According to the AG’s office, a group of 150 Minnesota establishments supposedly opened Wednesday in violation of Gov. Tim Walz’s most recent executive order. The coalition of businesses includes gyms and restaurants who say they plan to defy the Governor's orders and some, like Alibi Drinkery in Lakeville, have already started. It and others have already been given notices of their punishments as of Wednesday night.
"We had a line of people at 11 o'clock out the door and it hasn't stopped all day," said Lisa Monet Zarza, co-owner of Alibi.
Zarza said the restaurant's choice was to open now or close for good.
"Our employees need to work. We need to work. If you don't feel safe, don't go out," she said.
Wednesday night, the state Department of Public Safety announced its intention to suspend Alibi Drinkery's license for 60 days, pending a hearing before an administrative judge. Neighbors on the Rum, in Princeton, Minnesota, also received a notice of license suspension.
Julie Schroeder, the owner of the entertainment business Color Me Mine, said she plans to open Friday against the Governor's order.
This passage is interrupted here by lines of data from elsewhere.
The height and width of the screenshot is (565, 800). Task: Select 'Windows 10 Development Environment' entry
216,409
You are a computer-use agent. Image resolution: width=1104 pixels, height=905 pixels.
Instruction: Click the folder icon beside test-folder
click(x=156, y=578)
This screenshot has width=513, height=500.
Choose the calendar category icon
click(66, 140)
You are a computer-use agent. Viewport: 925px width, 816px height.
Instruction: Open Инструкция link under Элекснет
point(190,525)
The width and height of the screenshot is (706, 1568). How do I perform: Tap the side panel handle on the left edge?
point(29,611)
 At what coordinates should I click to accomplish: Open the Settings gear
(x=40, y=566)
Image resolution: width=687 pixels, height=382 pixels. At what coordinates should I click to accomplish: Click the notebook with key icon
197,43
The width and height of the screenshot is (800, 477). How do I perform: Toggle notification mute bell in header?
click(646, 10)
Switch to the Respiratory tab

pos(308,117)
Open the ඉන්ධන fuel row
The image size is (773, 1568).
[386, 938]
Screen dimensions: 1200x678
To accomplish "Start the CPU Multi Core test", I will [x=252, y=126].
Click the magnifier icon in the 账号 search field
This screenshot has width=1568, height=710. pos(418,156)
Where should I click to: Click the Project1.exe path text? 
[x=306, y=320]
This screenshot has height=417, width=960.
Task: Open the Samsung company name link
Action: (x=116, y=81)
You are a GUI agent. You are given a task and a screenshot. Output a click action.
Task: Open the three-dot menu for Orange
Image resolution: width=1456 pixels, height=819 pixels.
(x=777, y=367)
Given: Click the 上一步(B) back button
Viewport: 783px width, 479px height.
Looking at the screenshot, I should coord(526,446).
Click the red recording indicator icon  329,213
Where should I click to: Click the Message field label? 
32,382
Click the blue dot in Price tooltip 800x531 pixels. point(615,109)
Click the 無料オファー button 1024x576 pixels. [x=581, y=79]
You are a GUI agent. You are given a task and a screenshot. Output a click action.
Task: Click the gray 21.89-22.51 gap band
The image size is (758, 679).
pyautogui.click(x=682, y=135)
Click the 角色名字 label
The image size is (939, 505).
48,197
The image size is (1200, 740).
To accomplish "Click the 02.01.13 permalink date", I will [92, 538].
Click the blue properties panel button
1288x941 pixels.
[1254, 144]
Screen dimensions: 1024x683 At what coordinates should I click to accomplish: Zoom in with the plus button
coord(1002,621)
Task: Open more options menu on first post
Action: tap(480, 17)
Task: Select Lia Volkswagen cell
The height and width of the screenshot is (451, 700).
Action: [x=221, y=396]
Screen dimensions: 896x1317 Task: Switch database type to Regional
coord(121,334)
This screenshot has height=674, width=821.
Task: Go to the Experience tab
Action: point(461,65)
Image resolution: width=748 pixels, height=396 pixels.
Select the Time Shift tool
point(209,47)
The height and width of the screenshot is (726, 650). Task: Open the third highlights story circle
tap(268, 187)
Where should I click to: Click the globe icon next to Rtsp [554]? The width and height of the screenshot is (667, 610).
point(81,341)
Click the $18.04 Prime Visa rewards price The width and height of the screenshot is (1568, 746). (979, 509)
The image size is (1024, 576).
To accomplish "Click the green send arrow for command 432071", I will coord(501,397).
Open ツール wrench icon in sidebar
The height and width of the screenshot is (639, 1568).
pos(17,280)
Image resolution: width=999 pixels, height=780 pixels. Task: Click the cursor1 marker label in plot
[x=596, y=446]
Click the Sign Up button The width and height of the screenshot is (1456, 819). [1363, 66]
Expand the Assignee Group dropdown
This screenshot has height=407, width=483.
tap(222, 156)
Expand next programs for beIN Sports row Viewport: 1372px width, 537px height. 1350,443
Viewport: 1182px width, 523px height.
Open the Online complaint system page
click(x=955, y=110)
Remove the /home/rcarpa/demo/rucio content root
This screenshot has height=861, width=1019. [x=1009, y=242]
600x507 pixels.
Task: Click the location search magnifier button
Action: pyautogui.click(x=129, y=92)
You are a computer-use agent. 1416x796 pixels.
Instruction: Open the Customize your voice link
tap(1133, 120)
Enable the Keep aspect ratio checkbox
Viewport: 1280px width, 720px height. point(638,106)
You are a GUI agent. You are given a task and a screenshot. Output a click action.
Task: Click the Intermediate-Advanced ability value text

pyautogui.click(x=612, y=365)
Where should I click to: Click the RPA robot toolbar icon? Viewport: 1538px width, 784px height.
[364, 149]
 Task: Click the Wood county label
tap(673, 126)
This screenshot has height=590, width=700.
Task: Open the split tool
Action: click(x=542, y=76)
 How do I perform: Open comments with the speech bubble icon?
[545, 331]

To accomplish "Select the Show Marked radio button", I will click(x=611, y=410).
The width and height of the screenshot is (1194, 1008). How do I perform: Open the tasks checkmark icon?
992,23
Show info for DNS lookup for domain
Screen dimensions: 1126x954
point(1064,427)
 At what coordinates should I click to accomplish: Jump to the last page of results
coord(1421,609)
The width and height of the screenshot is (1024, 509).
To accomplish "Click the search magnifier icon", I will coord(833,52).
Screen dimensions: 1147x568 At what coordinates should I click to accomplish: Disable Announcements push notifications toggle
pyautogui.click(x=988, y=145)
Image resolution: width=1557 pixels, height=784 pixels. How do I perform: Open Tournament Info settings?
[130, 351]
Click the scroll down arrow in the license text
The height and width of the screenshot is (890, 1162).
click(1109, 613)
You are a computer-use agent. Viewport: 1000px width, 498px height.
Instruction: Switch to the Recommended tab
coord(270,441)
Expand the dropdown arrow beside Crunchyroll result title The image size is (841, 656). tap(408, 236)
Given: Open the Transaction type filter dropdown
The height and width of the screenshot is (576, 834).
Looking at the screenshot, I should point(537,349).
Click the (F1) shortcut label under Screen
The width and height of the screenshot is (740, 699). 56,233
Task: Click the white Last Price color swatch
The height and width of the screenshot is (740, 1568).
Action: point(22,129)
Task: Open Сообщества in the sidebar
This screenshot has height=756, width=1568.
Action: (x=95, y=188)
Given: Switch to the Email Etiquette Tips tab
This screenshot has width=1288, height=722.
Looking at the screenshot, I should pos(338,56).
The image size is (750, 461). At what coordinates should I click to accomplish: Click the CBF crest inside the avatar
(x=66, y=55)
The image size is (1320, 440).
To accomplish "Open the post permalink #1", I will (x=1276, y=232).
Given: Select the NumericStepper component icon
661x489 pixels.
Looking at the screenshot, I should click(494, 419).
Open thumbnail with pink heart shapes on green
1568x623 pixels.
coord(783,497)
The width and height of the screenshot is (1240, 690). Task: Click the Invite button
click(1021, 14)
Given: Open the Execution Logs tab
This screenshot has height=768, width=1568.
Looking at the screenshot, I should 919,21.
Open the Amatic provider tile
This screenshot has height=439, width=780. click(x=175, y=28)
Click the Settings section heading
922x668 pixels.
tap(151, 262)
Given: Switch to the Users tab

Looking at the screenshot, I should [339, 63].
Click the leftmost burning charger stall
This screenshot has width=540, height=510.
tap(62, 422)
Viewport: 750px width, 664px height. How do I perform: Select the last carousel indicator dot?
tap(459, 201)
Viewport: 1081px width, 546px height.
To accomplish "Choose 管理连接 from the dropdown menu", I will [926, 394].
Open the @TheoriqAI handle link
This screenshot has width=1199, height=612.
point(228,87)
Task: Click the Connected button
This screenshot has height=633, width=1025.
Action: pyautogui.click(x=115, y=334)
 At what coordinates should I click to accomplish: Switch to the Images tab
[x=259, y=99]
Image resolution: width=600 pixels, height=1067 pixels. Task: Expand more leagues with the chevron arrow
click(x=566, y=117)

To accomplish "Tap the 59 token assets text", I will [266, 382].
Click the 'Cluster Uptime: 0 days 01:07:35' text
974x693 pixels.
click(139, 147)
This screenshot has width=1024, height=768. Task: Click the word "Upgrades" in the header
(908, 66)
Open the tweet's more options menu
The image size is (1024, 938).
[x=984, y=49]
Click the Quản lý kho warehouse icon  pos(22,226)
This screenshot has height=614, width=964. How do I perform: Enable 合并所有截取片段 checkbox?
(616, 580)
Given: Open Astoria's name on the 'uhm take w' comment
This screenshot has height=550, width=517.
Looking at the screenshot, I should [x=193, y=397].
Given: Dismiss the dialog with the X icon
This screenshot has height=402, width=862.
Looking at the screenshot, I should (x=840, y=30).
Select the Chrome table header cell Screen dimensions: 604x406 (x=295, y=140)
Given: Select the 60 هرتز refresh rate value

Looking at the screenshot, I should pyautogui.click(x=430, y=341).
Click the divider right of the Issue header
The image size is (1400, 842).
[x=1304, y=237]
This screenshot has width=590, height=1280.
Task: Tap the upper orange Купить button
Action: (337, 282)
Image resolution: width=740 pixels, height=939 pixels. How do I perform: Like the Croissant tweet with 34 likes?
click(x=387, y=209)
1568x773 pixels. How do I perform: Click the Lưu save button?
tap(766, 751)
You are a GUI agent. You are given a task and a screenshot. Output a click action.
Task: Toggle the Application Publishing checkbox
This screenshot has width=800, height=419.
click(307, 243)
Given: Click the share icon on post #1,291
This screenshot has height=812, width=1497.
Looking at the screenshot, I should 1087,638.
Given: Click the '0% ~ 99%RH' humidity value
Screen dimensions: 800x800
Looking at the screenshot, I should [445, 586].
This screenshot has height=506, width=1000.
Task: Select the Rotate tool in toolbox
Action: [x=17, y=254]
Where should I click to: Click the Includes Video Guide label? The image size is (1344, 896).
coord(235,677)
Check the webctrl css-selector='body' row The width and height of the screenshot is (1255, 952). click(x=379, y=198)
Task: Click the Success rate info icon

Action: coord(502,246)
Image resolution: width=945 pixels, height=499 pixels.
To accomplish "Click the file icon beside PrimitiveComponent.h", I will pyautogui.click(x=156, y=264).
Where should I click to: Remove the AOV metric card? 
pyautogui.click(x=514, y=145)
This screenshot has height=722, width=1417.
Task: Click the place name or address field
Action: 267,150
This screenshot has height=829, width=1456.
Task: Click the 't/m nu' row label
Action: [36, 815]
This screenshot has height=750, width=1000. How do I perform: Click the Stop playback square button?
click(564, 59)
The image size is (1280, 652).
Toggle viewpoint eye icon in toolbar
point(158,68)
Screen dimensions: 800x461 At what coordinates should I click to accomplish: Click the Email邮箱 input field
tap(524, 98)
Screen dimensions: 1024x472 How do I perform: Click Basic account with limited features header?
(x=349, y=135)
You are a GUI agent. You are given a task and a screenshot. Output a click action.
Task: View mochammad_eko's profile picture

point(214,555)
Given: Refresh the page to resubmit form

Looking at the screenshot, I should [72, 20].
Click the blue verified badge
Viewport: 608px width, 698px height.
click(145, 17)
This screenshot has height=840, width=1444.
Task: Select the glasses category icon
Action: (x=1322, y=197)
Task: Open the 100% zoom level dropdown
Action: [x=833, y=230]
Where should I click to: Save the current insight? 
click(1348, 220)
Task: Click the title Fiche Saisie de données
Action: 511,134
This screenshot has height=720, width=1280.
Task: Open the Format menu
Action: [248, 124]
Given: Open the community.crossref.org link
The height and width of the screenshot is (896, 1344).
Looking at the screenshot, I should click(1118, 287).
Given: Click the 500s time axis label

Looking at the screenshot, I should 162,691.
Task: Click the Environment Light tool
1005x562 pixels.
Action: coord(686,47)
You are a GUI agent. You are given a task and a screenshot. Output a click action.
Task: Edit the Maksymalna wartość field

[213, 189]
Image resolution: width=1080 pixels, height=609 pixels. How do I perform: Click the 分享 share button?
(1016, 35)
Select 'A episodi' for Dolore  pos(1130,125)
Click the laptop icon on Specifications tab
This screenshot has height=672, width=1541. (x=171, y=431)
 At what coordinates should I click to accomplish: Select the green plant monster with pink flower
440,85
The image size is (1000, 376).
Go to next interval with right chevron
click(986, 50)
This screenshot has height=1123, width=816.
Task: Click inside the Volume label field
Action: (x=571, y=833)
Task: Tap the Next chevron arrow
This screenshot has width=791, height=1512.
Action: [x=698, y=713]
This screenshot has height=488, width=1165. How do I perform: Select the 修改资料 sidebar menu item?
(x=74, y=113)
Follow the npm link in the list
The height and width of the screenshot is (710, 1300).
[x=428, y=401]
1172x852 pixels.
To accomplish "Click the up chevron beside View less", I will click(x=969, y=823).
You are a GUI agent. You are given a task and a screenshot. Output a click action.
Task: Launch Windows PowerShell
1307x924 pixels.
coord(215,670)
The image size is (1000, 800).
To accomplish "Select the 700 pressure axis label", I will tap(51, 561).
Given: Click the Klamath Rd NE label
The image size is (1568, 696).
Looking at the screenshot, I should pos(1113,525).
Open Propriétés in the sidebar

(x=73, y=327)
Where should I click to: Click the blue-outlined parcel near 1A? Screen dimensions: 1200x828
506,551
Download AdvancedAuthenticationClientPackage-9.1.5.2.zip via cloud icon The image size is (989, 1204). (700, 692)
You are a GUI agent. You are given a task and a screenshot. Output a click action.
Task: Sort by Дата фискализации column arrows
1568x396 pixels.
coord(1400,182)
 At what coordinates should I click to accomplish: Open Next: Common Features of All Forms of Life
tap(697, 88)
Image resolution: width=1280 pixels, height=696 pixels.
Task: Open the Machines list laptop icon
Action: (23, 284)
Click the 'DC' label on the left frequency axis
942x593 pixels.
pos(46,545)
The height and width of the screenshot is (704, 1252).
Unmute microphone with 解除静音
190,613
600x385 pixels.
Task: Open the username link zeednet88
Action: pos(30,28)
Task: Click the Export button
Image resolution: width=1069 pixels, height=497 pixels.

She said even with relief from lawmakers coming, it wouldn't be enough.
"I just need to run my business and if you don't want to come, I completely understand that, but I wish they would understand me as well," she said.
Attorney General Keith Ellison said about 40 percent of the establishments on the list are either allowed to legally operate under the order, do not intend to violate the order or are anonymous. Of the remaining 60 percent, 60 of them are bars and restaurants and 20 of those told the Attorney General’s Office they were complying and were not open Wednesday.
Ellison’s office is still looking in to the remaining 40 restaurants. Thus far, he said only a “small handful” of restaurants determined an establishment was openly defying the executive order.
“Our approach from the start has been to win voluntary compliance, and in almost all cases, we’ve been able to do so,” said Ellison in a release. “To those few businesses that are choosing to openly violate the executive order, I say this is the wrong way to go. I don’t enjoy using the enforcement tools I have, but I will use them to hold violators accountable and keep Minnesotans safe.”
Wednesday, a Crow Wing County restaurant received a $10,000 fine and a license suspension notice for opening twice during this executive order, according to the Department of Health.
While the Attorney General has set his sights on offenders, he said the “vast majority” of businesses are following the rules.
“I also want to say to the vast majority of Minnesota businesses that are making sacrifices to comply with the law and keep their customers, employees, and communities safe that I see you and I thank you. You deserve our gratitude. You do not deserve unfair competition from those who are not doing their part,” Ellison said.